More than 1,100 venture studios now operate worldwide, and the startups they help build are reaching funding milestones roughly twice as fast as those created through traditional paths, making the model increasingly mainstream.
The Big Venture Studio Research 2024, the largest empirical study of the sector, found that studio-born companies close seed rounds in about 18 months, compared with three years for conventional startups. Their acquisitions happen 33% faster. Additional data from the Global Startup Studio Network, analyzed by Mandalore Partners, shows that 84% of studio-launched companies raise a seed round, and nearly three-quarters of those go on to close a Series A, well above the roughly 42% rate for traditionally founded startups.
The Build Advantage
Unlike accelerators or venture capital firms that support startups already in motion, studios act as co-founders from the idea stage: generating concepts, recruiting founding teams, and building products before a company ever faces the market. That hands-on involvement appears to be paying off. The companies studios have helped create have collectively raised more than $70 billion in follow-on capital, according to the Venture Studio Forum, the trade association established in 2025 to bring standards to the growing sector.
Hexa, the Paris-based studio founded in 2011, offers the most visible case study. It has launched more than 40 companies, among them unicorns Aircall, Spendesk, and Front, while maintaining a reported failure rate of about 6%. Its portfolio has raised a combined total of over 700 million euros.
Capital Is Paying Attention
Capital is following the results. Studio-linked funds made up 13% of all new emerging venture fund launches in 2025, a sharp jump from 3% in 2022, according to Decile Group's analysis of roughly 600 funds. The growth has been especially pronounced in frontier markets, with studios accounting for one in five new fund launches in Africa and 16% in the Middle East and North Africa.
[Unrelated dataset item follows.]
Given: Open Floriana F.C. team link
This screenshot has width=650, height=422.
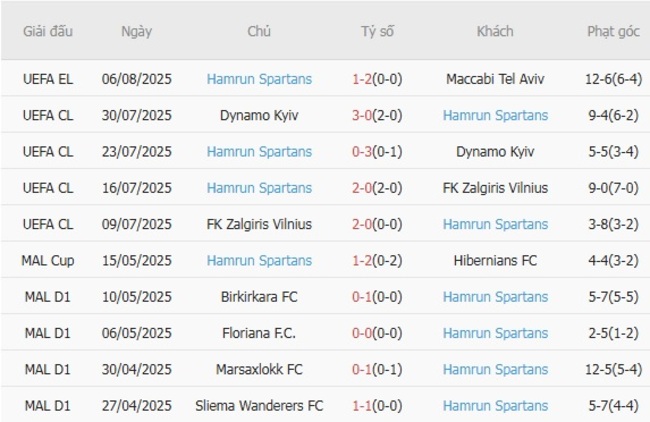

Corporations are moving in the same direction. Singapore's Economic Development Board committed S$32 million to the third round of its Corporate Venture Launchpad, pairing studios with multinational companies. In the United States, Huntington National Bank and Alloy Partners launched a joint studio in October 2025 focused on banking and payments technology.
AI as the New Foundation
The model's next chapter will likely be shaped by specialization. Ben Yoskovitz, founder of Highline Beta, has predicted that the vast majority of new studios will focus on a single vertical, such as healthcare, fintech, artificial intelligence, or climate, rather than building across sectors. That narrower focus, combined with AI tools that continue to drive down the cost of early-stage company building, gives studios more leverage than at any previous point in the model's nearly three-decade history.
For an approach once dismissed as a quirky alternative to traditional venture capital, the trajectory is difficult to ignore. Studios are producing companies that raise faster, fail less often, and attract institutional capital at a pace that would have seemed unlikely even five years ago. The model still has skeptics — but increasingly, it also has the numbers.